## Set problem
Can you extend the README on distributed K-FAC training for PyTorch, starting right after its final line?

Code for the papers "Convolutional Neural Network Training with Distributed K-FAC" and "KAISA: An Adaptive Second-order Optimizer Framework for Deep Neural Networks."
This K-FAC implementation is designed to be scalable and efficiently distribute K-FAC computations to reduce training times in distributed environments. The K-FAC distributed preconditioner supports Horovod and torch.distributed for data-parallel training.
The K-FAC code was originally forked from Chaoqi Wang's KFAC-PyTorch. The ResNet models for Cifar10 are from Yerlan Idelbayev's pytorch_resnet_cifar10. The CIFAR-10 and ImageNet-1k training scripts are modeled after Horovod's example PyTorch training scripts.
K-FAC only requires PyTorch. This code is validated to run with PyTorch >=1.1.0, Horovod >=0.19.0, and CUDA >=10.0. Some PyTorch features may not be available depending on the PyTorch version. For example, PyTorch 1.6 or newer is needed for mixed precision training. The requirements for the provided training examples are given here.
$ git clone https://github.com/gpauloski/kfac_pytorch.git
$ cd kfac_pytorch
$ pip install .
Example scripts for K-FAC + SGD training on CIFAR-10 and ImageNet-1k are provided.
For a full list of training parameters, use --help
, e.g. python examples/horovod_cifar10_resnet.py --help
.
Package requirements for the examples are given in examples/README.md.
The code used to produce the results from the paper is frozen in the kfac-lw and kfac-opt branches.
$ mpiexec -hostfile /path/to/hostfile -N $NGPU_PER_NODE python examples/horovod_{cifar10,imagenet}_resnet.py
$ python -m torch.distributed.launch --nproc_per_node=$NGPU_PER_NODE examples/torch_{cifar10,imagenet}_resnet.py
On each node, run:
$ python -m torch.distributed.launch \
--nproc_per_node=$NGPU_PER_NODE --nnodes=$NODE_COUNT \
--node_rank=$NODE_RANK --master_addr=$MASTER_HOSTNAME \
examples/torch_{cifar10,imagenet}_resnet.py
K-FAC requires minimial code to add to existing training scripts. K-FAC will automatically determine if distributed training is being used and what backend to use. See the K-FAC docstring for a detailed list of K-FAC parameters.
from kfac import KFAC
...
model = torch.nn.parallel.DistributedDataParallel(...)
optimizer = optim.SGD(model.parameters(), ...)
preconditioner = KFAC(model, ...)
...
for i, (data, target) in enumerate(train_loader):
optimizer.zero_grad()
output = model(data)
loss = criterion(output, target)
loss.backward()
preconditioner.step()
optimizer.step()
...
from kfac import KFAC
...
model = ...
optimizer = optim.SGD(model.parameters(), ...)
optimizer = hvd.DistributedOptimizer(optimizer, ...)
preconditioner = KFAC(model, ...)
...
for i, (data, target) in enumerate(train_loader):
optimizer.zero_grad()
output = model(data)
loss = criterion(output, target)
loss.backward()

## Supplied information
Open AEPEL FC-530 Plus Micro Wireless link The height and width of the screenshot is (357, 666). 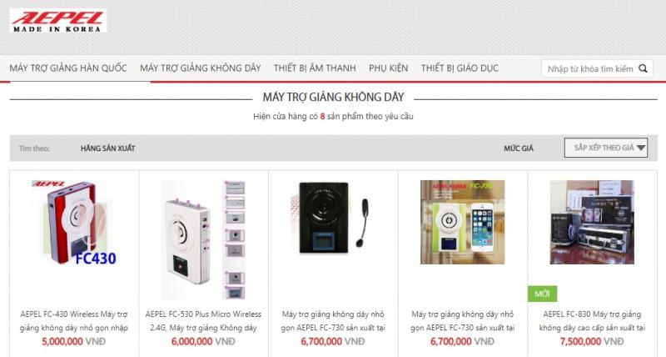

## Task response
optimizer.synchronize() # sync grads before K-FAC step
preconditioner.step()
with optimizer.skip_synchronize():
optimizer.step()
...
K-FAC has support for three communication strategies: COMM_OPT
, MEM_OPT
, and HYBRID_OPT
that can be selected when initializing K-FAC.
E.g. kfac.KFAC(model, comm_method=kfac.CommMethod.COMM_OPT)
.
COMM_OPT
is the default communication method and the design introduced in the paper.
COMM_OPT
is designed to reduce communication frequency in non-K-FAC update steps and increase maximum worker utilization.
MEM_OPT
is based on the communication strategy of Osawa et al. (2019) and is designed to reduce memory usage at the cost of increased communication frequency.
HYBRID_OPT
combines features of COMM_OPT
and MEM_OPT
such that some fraction of workers will simultaneously compute the preconditioned gradients for a layer and broadcast the results to a subset of the remaining workers that are not responsible for computing the gradient.
This results in memory usage that is more than COMM_OPT
but less than HYBRID_OPT
.
K-FAC will use the parameter grad_worker_fraction
to determine how many workers should simultaneously compute the preconditioned gradient for a layer.
Note that COMM_OPT
is just HYBRID_OPT
with grad_worker_fraction=1
because all workers compute the preconditioned gradient while MEM_OPT
is just HYBRID_OPT
with grad_worker_fraction=1/world_size
because only one worker compute the preconditioned gradient and broadcasts it to other workers.
If using gradient accumulation to simulate larger batch sizes, K-FAC will by default accumulate data from the forward and backward passes until KFAC.step()
is called.
Thus, the memory usage of K-FAC will linearly increase with the number of forward/backward passes between calls to KFAC.step()
.
To reduce memory usage, set compute_factor_in_hook=True
.
This will compute the factors during the forward/backward pass instead of accumulating the data over multiple passes and computing the factors during the K-FAC step.
This will slow down training but it will reduce memory usage.
K-FAC does not support NVIDIA AMP because some operations used in K-FAC (torch.inverse
and torch.symeig
) do not support half-precision inputs, and NVIDIA AMP does not have functionality for disabling autocast in certain code regions.
K-FAC suports training with torch.cuda.amp
and torch.nn.parallel.DistributedDataParallel
Torch AMP was added in PyTorch 1.6.
Factors for a given layer will be stored in the data type used during the forward/backward pass.
For most PyTorch layers, this will be float16.
However, there are exceptions such as layers that take integer inputs (often embeddings).
Inverses of the factors are stored in float32, but this can be overridden to float16 to save memory at the cost of potential numerical instability.
The GradScaler
object can be passed to K-FAC such that K-FAC can appropriately unscale the backward pass data.
If the GradScaler
is provided, G factors will be cast to float32 to prevent underflow when unscaling the gradients.
.
When using torch.cuda.amp
for mixed precision training, be sure to call KFAC.step()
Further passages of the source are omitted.